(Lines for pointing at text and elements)
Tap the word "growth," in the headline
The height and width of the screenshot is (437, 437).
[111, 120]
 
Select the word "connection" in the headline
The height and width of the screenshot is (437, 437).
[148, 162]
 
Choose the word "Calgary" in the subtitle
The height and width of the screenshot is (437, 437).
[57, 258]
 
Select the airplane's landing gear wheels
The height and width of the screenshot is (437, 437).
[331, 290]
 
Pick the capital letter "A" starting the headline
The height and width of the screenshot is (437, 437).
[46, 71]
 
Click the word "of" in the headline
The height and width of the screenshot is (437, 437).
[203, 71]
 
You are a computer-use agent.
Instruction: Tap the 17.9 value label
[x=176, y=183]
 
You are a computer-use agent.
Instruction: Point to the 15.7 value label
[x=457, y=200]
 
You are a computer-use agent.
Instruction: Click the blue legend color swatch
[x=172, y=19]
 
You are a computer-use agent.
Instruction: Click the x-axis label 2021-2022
==
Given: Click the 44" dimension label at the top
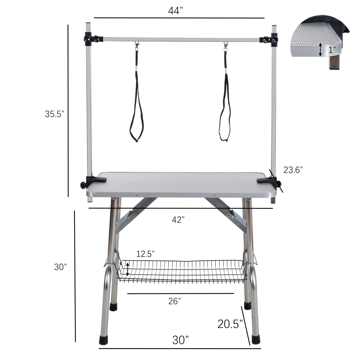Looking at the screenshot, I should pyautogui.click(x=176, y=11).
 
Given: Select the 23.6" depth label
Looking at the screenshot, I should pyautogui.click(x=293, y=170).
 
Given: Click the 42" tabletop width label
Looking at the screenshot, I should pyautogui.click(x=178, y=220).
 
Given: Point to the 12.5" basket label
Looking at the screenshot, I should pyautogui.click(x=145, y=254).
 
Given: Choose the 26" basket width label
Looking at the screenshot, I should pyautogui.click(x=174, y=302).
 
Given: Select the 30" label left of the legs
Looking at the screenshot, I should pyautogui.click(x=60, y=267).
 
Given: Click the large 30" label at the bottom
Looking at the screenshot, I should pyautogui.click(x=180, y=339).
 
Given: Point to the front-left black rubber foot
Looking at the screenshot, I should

▶ _WORK TO COMPLETE_:
Can you lay out the lines above as a numbered list, beginning at the line that contains "Tap the word" and stopping after the line that contains "Instruction: Click the x-axis label 2021-2022", with blank lines left out?

▶ _CORRECT ANSWER_:
1. Tap the word "growth," in the headline
2. The height and width of the screenshot is (437, 437).
3. [111, 120]
4. Select the word "connection" in the headline
5. The height and width of the screenshot is (437, 437).
6. [148, 162]
7. Choose the word "Calgary" in the subtitle
8. The height and width of the screenshot is (437, 437).
9. [57, 258]
10. Select the airplane's landing gear wheels
11. The height and width of the screenshot is (437, 437).
12. [331, 290]
13. Pick the capital letter "A" starting the headline
14. The height and width of the screenshot is (437, 437).
15. [46, 71]
16. Click the word "of" in the headline
17. The height and width of the screenshot is (437, 437).
18. [203, 71]
19. You are a computer-use agent.
20. Instruction: Tap the 17.9 value label
21. [x=176, y=183]
22. You are a computer-use agent.
23. Instruction: Point to the 15.7 value label
24. [x=457, y=200]
25. You are a computer-use agent.
26. Instruction: Click the blue legend color swatch
27. [x=172, y=19]
28. You are a computer-use agent.
29. Instruction: Click the x-axis label 2021-2022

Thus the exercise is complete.